Third, European bonds are another facet of Macron’s “sovereign Europe” idea. Having a large euro-denominated sovereign debt market with an abundance of safe assets is a precondition for overcoming Europe’s dollar dependence. European bonds would be a first step toward countering Washington’s habit of weaponizing the dollar to override EU policy, for example on Iran.
And most importantly, only if the money is raised through a European bond can it be given to the worst-hit EU members via grants. Sure, European loans would yield some interest savings for Rome and Madrid. But that won’t be enough. As Macron said after the EU’s leaders videoconference on April 23, whether the EU or the ECB acts as creditor, the loans still end up worsening Italy’s debt-to-GDP ratio. Paris wants outright transfers, may be also for itself. The lockdowns are particularly costly for service-oriented economies such as France.
In order to get what he wants, Macron is dropping the bulldozer approach to EU politics that hasn’t served him well so far. When he came to office, Macron did not lose time to demanded a sizeable budget for the eurozone. He hardly took into account other countries sensibilities in his campaign and ended up with next to nothing: a budget without money.
For once, Macron is not moving alone; he has managed to build an alliance around his cause. It even includes low-debt countries like Luxembourg. This is no longer just a North-South debate.
For once, Macron is framing the problem rather than dictating what he thinks is the best solution, giving Paris more negotiation space. It doesn’t matter whether it is a separate vehicle or the European Commission that issues bonds and hands out grants, as long as it is done, Macron said after the inconclusive EU summit.
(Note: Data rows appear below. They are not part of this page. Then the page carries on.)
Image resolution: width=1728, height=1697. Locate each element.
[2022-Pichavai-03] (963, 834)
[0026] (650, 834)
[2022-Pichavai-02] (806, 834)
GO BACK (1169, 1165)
And for once, Macron isn’t asking for the impossible. He doesn’t campaign for a move to fiscal union all at once. Instead, he reassures Berlin that the debt-issuance and spending measures should be time-limited.
It appears to be working. Angela Merkel, for the first time, stated she can imagine the European Commission issuing more bonds to finance the recovery. And Merkel told the Bundestag she wants to massively increase the country’s contribution to the EU budget, which serves as the main tool of fiscal transfers within the union. Both would cross traditional German red lines. It is still early days, but Paris is more hopeful than it has been for a while.